It seems odd to call a detailed portrait of toxic romance lovely, but Keep the Lights On truly is. Anchored by a ravishingly detailed performance from Thure Lindhardt, director Ira Sachs' quietly ambitious tale tracks lovers Erik (Lindhardt) and Paul (Zachary Booth) across more than a decade in New York's artistic demimonde, where Erik is a documentary filmmaker and Paul works in publishing. These two very different men meet, mate and fall in and out of each others arms, until Paul's increasing addiction to crack cocaine provides a climactic test of their love. A long life on the festival circuit is a certainty, and awards action could even break this one out into more general circulation, though whether anything beyond a small, elite audience is available to a film of such subtle human pleasures is (unfortunately) always a question.
Sachs is perhaps best known for Forty Shades of Blue, a joyless Desire Under the Elms knock-off that wowed them at Sundance back in 2005. The growth from that grim wallow to this layered human drama is measurable. There is something bracingly assured and even sensible about Sachs' calm, craftsman-like approach to what in other hands might have been a melodrama. The script, co-written by Sachs and Mauricio Zacharias, doesn't judge its characters; it observes them with compassion (a far harder thing to do). Sachs direction is both superlative and a pitch-perfect embodiment of Erik's open but self-aware approach to life: a concentration on performance lends depth, dignity and nuance to even the smallest role and Sach's unshowy but bravura camerawork is built on careful screen compositions that give the actors room to breathe.

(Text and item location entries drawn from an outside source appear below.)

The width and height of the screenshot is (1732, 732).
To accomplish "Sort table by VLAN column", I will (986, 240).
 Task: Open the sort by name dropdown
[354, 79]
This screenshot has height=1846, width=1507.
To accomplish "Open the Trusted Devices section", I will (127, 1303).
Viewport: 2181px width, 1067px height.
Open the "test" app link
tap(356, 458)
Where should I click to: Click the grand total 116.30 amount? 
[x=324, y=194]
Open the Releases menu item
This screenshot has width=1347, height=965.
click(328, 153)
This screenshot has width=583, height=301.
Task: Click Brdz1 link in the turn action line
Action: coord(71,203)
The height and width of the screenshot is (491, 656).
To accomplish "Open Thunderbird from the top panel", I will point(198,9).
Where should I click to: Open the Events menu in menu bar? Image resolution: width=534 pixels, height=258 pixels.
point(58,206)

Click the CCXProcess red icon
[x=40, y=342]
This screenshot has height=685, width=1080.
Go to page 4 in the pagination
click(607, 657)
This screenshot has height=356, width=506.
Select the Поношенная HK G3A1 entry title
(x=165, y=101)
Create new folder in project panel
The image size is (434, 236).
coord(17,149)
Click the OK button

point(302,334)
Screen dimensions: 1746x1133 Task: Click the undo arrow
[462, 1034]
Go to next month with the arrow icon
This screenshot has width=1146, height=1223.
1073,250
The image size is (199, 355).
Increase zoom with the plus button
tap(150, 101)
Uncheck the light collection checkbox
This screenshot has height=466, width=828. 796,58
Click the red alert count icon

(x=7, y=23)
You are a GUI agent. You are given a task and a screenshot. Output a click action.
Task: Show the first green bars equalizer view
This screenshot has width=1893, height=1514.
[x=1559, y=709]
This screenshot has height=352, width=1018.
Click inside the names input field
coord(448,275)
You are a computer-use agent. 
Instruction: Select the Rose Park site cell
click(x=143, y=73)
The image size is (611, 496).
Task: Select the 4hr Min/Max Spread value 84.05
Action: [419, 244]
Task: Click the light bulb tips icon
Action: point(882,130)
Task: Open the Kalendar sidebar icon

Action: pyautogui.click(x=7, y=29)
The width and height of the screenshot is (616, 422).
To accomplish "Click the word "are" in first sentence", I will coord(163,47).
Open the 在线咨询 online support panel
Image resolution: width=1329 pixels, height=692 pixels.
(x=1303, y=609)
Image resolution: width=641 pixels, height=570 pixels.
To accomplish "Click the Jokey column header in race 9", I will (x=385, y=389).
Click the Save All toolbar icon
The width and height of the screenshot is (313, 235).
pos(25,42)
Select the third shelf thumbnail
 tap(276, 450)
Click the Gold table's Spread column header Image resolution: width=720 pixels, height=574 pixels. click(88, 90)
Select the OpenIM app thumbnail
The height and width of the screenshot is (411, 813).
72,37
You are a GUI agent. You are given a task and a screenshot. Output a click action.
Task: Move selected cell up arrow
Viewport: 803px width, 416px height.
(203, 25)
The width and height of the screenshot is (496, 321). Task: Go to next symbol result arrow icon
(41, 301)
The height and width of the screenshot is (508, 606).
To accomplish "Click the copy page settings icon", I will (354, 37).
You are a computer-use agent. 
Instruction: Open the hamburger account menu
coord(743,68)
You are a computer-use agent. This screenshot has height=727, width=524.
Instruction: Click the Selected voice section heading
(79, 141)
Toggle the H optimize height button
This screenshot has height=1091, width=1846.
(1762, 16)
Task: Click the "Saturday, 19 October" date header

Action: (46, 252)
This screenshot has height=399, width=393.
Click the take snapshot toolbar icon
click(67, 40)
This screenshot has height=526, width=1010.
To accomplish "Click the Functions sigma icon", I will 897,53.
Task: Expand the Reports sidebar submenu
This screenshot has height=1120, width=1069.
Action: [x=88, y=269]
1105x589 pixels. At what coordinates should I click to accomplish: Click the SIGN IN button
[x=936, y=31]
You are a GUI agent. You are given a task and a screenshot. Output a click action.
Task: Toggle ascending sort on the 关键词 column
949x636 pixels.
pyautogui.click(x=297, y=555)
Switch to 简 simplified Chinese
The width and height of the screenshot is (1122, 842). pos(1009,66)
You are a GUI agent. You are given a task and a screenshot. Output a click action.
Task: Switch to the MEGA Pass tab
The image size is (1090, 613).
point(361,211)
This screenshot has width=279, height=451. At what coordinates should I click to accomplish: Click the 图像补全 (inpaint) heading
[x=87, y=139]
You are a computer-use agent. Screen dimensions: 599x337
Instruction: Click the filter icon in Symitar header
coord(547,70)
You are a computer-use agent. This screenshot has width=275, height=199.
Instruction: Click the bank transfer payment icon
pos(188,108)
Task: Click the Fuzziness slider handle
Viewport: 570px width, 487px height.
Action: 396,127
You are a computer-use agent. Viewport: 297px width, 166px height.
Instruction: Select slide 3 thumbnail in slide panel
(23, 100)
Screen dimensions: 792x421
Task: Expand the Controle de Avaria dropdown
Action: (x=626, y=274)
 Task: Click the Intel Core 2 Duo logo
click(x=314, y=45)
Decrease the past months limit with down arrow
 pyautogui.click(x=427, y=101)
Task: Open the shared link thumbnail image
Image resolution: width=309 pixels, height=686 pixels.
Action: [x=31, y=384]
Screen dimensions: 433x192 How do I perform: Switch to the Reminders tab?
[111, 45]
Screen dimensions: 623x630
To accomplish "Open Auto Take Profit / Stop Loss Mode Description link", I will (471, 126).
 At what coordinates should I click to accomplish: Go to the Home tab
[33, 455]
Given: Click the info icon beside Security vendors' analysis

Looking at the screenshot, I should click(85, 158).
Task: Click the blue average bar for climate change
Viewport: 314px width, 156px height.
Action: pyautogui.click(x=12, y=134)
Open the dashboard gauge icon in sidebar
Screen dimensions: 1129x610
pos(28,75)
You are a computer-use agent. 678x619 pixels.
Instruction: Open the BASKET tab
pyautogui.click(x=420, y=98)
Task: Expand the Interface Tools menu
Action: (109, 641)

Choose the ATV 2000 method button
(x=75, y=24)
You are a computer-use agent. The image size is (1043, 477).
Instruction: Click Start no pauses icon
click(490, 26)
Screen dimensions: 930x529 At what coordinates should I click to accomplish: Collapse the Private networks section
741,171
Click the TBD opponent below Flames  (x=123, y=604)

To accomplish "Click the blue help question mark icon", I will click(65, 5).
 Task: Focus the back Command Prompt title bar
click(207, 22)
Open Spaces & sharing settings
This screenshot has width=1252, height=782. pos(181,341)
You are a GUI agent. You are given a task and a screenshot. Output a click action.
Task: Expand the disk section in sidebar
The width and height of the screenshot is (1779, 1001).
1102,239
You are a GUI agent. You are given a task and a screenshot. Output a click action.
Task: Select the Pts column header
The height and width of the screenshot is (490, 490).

Lindhardt is an absolutely radiant leading man—tough, tender, guarded where appropriate, and entirely believable as someone who freely chooses to be a fool for love. Booth is equally layered as the more closeted Paul. We see why Erik is drawn to this self-destructive partner, sharing in his hopes for romantic stability, and his frustrations when Paul, like so many addicts, proves to be a closed loop, someone whose priorities can never really exist outside the self.
A brief discussion of gay porno folk artist Avery Willard (the poor man's Kenneth Anger) and one of the best song-based music scores in recent memory are added bonuses for this fine film, which will unfortunately face an uphill battle in today's formulaic exhibition climate thanks to the very things that make it special.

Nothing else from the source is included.